JOSÉ LORENZO | Redactor jefe de Vida Nueva
“Sigo por Internet la rueda de prensa de clausura de la Comisión Permanente de la CEE, donde preguntan al aún secretario general si hay algo que impida a una mujer ocupar, a partir de noviembre, el cargo que él dejará vacante ese mes…”
Sigo por Internet la rueda de prensa de clausura de la Comisión Permanente de la CEE, donde preguntan al aún secretario general si hay algo que impida a una mujer ocupar, a partir de noviembre, el cargo que él dejará vacante ese mes.

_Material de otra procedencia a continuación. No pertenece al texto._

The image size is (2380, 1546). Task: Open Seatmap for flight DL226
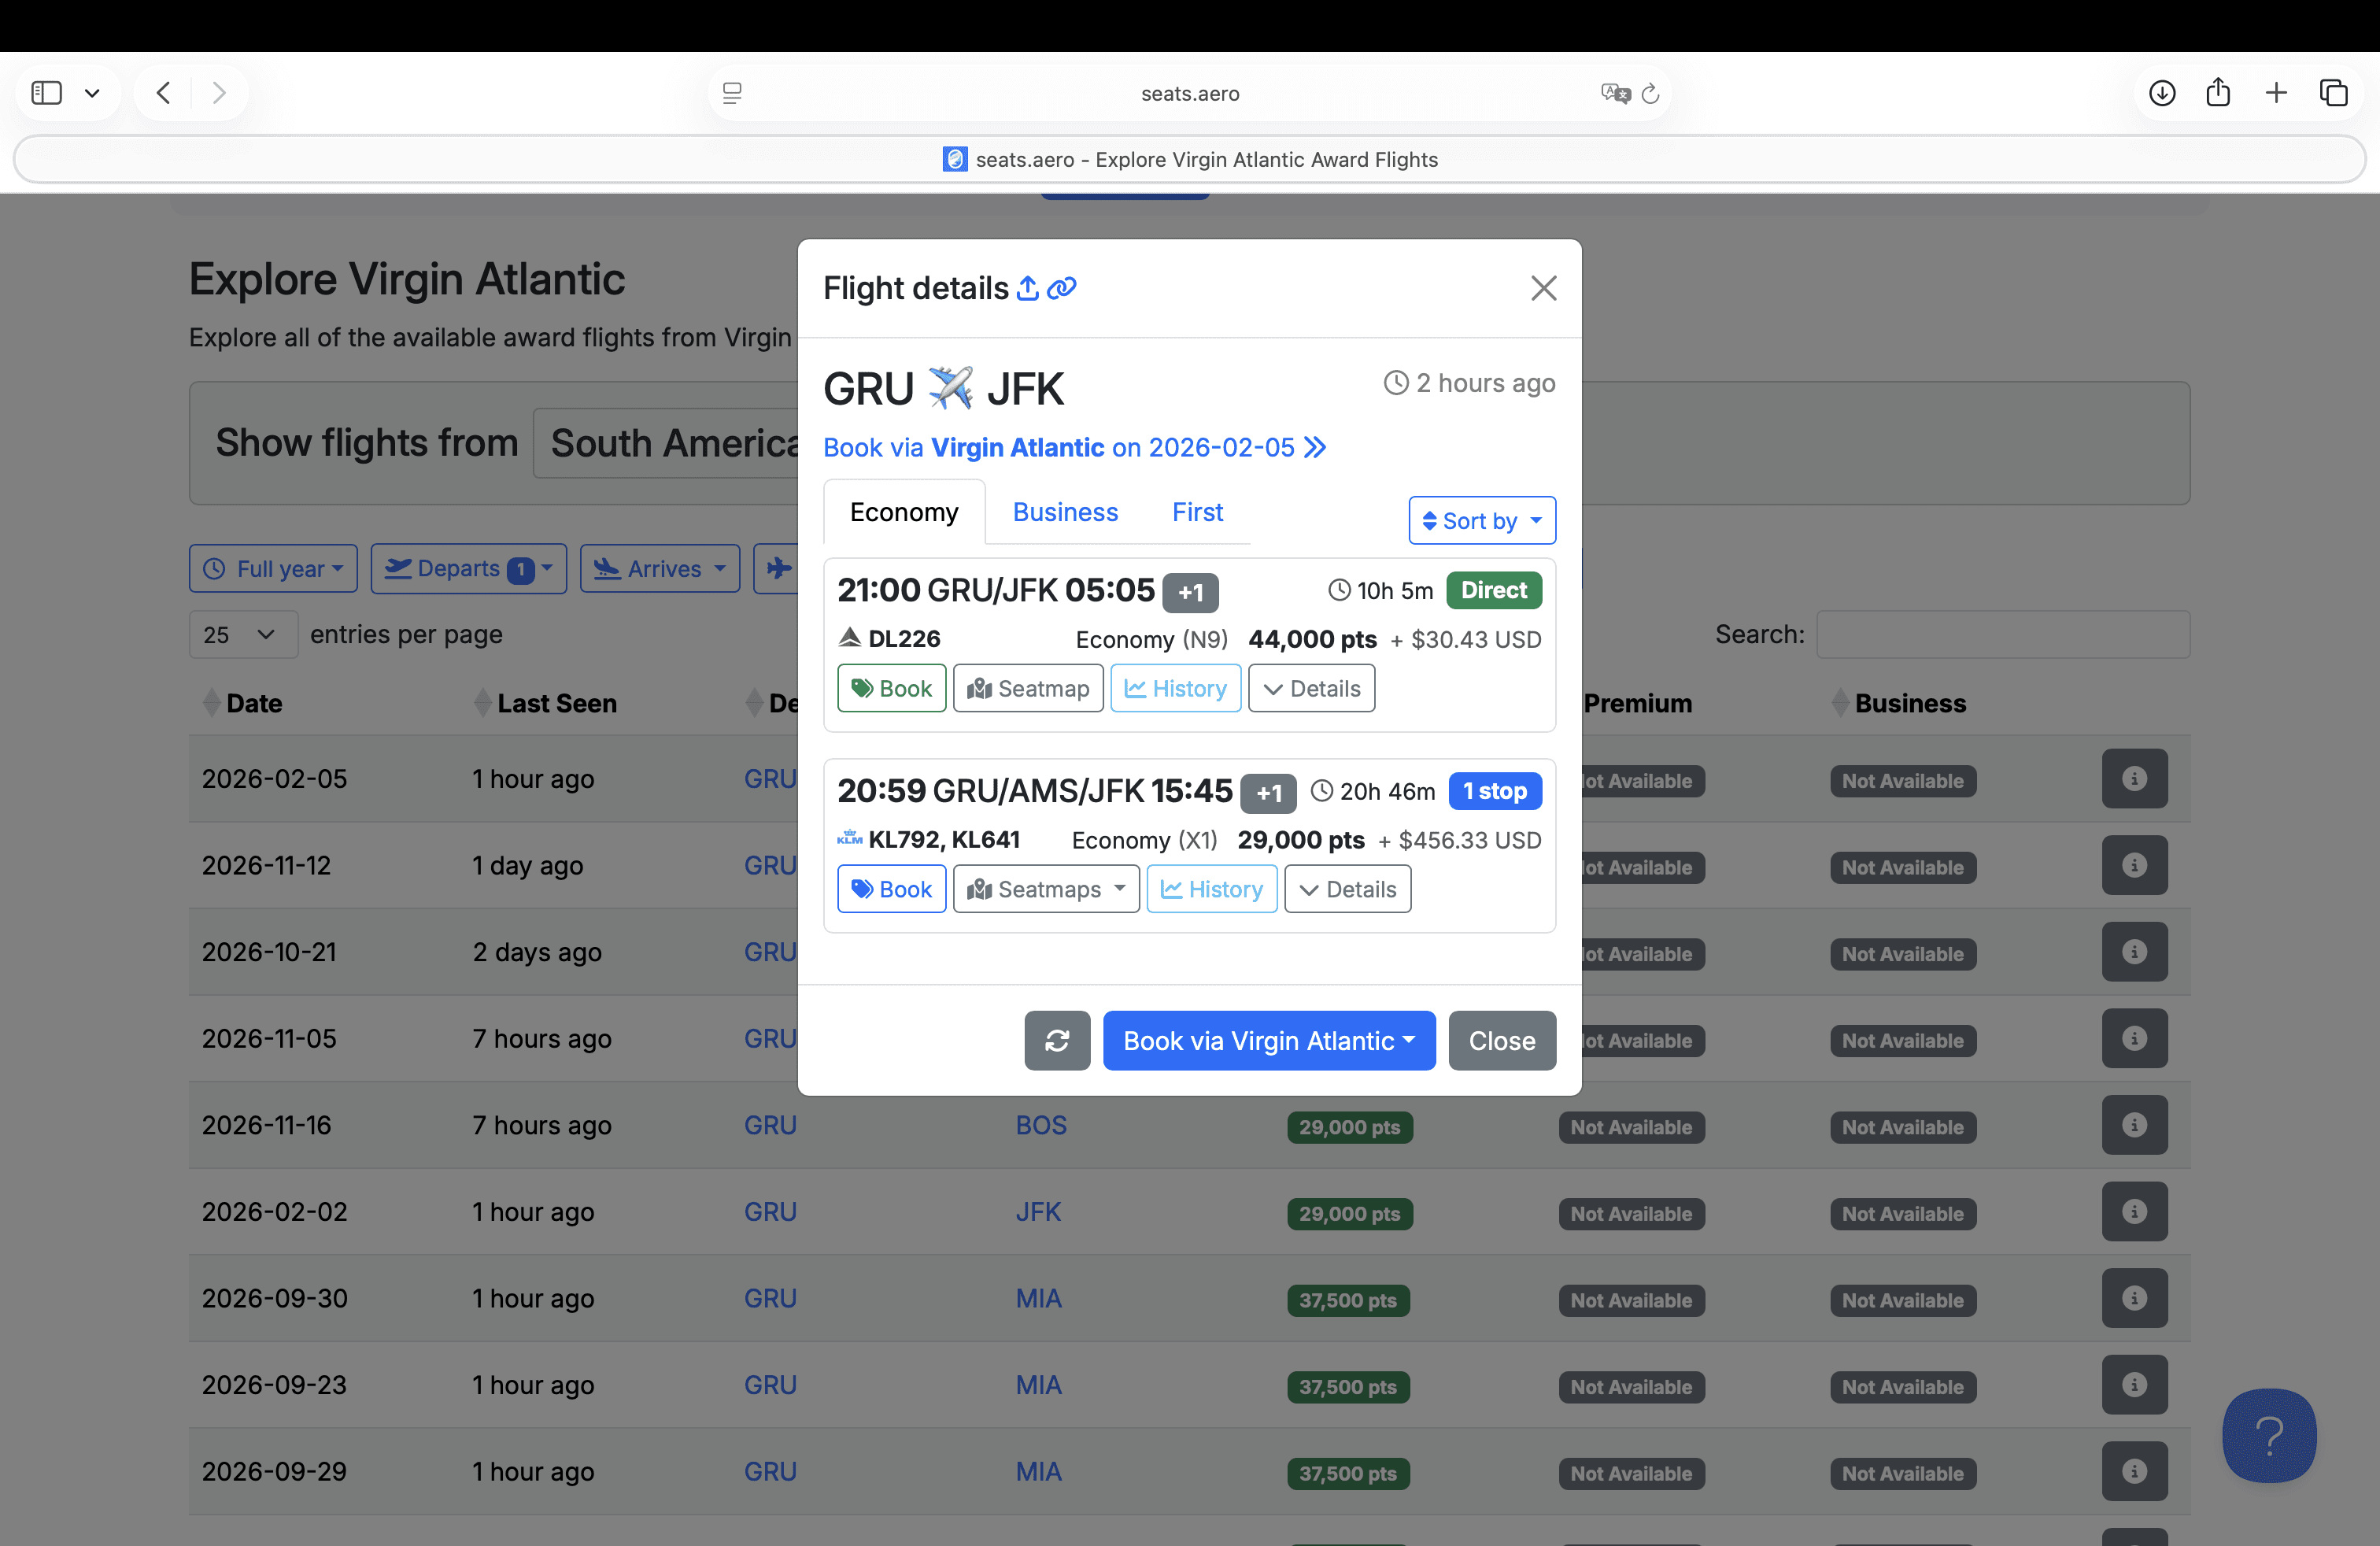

Me distrae un instante un correo electrónico con la noticia del encuentro del Papa con Angélique Namaika, la religiosa congoleña galardonada con el Premio Nansen por su labor en el Centro para la Reintegración y el Desarrollo, en donde “ha ayudado a transformar las vidas de más de 2.000 mujeres y niñas que han sido obligadas a huir de sus hogares y que han sufrido los abusos del Ejército de Resistencia del Señor (LRA) o de otros grupos armados”, según la nota de prensa del ACNUR.
De fondo sigo escuchando al portavoz, que va desgranando su respuesta. Esta, resumiendo, le lleva a decir que en principio no habría problema en que una mujer ocupase dicho cargo, y me parece entender un “otra cosa es la conveniencia”.
Esa frase se queda ahí flotando, como esos mensajes subliminales que aparecen en algunas informaciones, como, por ejemplo, cuando se habla de un caso de corrupción y en un abrir y cerrar de ojos, sin conciencia clara de haberlo visto, aparece impresa la imagen del líder de ese partido, que no está imputado ni nada, pero que, por extensión, ha de ser también un corrupto.
Los mensajes subliminales son mensajes conscientemente destinados al subconsciente, demoledora metralla de efecto retardado y perdurable.
Vuelvo a la grabación y compruebo que sí, que latente como una sospecha, la apostilla sigue allí, desafiante, no sé si a conciencia o por un defecto que la Iglesia arrastra desde hace siglos, lo cual, por otro lado, ha hecho concienzudamente. Otros medios han detectado el afloramiento de la posible inconveniencia y dan cuenta en sus crónicas.
Si mujeres como Angélique Namaika, con el tesón y el amor de cualquier madre, son capaces de devolver la dignidad a tantas mujeres y niñas psicológicamente destrozadas, no me imagino qué inconveniente habría en que una de ellas hiciese lo propio en un organismo colegial que, igualmente, también ha perdido su identidad en los últimos años.
En el nº 2.866 de Vida Nueva.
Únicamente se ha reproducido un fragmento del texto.